=== YOUR ASSIGNMENT ===
The response must consist of the lines below from the one with "You are a GUI agent. The screenshot is 375×835." through the one with "Albany State University Honors", exactly as they appear and with both ends kept.

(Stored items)
<<<<
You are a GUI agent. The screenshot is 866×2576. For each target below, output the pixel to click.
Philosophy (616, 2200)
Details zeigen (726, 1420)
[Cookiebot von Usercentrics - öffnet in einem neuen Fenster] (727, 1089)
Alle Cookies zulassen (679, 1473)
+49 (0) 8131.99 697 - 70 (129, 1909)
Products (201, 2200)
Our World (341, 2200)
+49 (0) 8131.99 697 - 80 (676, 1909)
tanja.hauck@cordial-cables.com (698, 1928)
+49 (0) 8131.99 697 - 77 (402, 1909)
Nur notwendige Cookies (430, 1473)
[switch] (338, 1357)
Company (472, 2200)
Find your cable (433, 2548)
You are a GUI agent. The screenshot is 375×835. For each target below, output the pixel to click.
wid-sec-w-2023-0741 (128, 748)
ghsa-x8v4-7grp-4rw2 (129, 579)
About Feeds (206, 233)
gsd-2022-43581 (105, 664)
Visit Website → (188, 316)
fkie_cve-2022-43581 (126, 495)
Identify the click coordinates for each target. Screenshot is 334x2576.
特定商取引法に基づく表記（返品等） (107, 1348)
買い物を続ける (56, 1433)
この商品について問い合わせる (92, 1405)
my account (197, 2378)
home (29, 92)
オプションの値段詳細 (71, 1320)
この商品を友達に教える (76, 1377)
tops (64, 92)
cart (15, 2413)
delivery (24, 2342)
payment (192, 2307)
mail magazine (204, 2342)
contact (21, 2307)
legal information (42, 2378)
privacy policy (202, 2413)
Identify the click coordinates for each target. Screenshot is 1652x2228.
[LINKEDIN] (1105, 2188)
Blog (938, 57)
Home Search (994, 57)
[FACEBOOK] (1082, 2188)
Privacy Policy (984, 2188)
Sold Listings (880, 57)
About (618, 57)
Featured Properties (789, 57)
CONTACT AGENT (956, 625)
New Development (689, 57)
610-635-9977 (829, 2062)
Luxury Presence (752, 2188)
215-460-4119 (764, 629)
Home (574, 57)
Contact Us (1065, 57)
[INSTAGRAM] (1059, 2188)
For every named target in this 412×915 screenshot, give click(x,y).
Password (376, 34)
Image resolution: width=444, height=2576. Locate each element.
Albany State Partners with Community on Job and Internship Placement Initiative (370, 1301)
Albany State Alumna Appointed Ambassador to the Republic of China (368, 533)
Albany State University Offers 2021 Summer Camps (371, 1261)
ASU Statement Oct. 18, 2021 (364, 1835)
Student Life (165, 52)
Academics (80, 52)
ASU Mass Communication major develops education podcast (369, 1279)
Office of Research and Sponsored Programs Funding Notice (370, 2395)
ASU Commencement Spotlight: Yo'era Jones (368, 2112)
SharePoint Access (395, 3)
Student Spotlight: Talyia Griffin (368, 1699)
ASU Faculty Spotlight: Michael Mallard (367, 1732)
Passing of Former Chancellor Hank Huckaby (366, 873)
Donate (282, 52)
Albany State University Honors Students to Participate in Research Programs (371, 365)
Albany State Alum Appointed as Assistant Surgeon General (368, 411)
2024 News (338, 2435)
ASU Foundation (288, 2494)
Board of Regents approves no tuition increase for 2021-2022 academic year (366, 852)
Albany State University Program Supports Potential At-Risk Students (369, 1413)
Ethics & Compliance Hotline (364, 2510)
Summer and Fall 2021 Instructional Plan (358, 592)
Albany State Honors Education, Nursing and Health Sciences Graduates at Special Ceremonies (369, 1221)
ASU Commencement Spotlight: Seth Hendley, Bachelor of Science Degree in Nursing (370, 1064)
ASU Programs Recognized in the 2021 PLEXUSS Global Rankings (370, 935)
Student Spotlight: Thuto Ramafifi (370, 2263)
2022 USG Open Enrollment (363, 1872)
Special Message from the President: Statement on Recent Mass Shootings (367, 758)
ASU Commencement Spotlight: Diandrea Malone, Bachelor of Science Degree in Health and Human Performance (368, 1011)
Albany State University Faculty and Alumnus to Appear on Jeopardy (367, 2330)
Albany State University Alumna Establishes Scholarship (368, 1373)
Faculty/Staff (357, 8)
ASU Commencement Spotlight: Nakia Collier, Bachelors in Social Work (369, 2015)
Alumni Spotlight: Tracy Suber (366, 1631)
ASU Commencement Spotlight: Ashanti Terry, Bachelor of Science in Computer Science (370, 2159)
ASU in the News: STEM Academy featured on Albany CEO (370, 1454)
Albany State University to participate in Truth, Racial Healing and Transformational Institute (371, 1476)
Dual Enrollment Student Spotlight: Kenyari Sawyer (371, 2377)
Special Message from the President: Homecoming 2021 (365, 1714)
>>>>
=== YOUR RESPONSE ===
You are a GUI agent. The screenshot is 375×835. For each target below, output the pixel to click.
wid-sec-w-2023-0741 (128, 748)
ghsa-x8v4-7grp-4rw2 (129, 579)
About Feeds (206, 233)
gsd-2022-43581 (105, 664)
Visit Website → (188, 316)
fkie_cve-2022-43581 (126, 495)
Identify the click coordinates for each target. Screenshot is 334x2576.
特定商取引法に基づく表記（返品等） (107, 1348)
買い物を続ける (56, 1433)
この商品について問い合わせる (92, 1405)
my account (197, 2378)
home (29, 92)
オプションの値段詳細 (71, 1320)
この商品を友達に教える (76, 1377)
tops (64, 92)
cart (15, 2413)
delivery (24, 2342)
payment (192, 2307)
mail magazine (204, 2342)
contact (21, 2307)
legal information (42, 2378)
privacy policy (202, 2413)
Identify the click coordinates for each target. Screenshot is 1652x2228.
[LINKEDIN] (1105, 2188)
Blog (938, 57)
Home Search (994, 57)
[FACEBOOK] (1082, 2188)
Privacy Policy (984, 2188)
Sold Listings (880, 57)
About (618, 57)
Featured Properties (789, 57)
CONTACT AGENT (956, 625)
New Development (689, 57)
610-635-9977 (829, 2062)
Luxury Presence (752, 2188)
215-460-4119 (764, 629)
Home (574, 57)
Contact Us (1065, 57)
[INSTAGRAM] (1059, 2188)
For every named target in this 412×915 screenshot, give click(x,y).
Password (376, 34)
Image resolution: width=444, height=2576. Locate each element.
Albany State Partners with Community on Job and Internship Placement Initiative (370, 1301)
Albany State Alumna Appointed Ambassador to the Republic of China (368, 533)
Albany State University Offers 2021 Summer Camps (371, 1261)
ASU Statement Oct. 18, 2021 (364, 1835)
Student Life (165, 52)
Academics (80, 52)
ASU Mass Communication major develops education podcast (369, 1279)
Office of Research and Sponsored Programs Funding Notice (370, 2395)
ASU Commencement Spotlight: Yo'era Jones (368, 2112)
SharePoint Access (395, 3)
Student Spotlight: Talyia Griffin (368, 1699)
ASU Faculty Spotlight: Michael Mallard (367, 1732)
Passing of Former Chancellor Hank Huckaby (366, 873)
Donate (282, 52)
Albany State University Honors Students to Participate in Research Programs (371, 365)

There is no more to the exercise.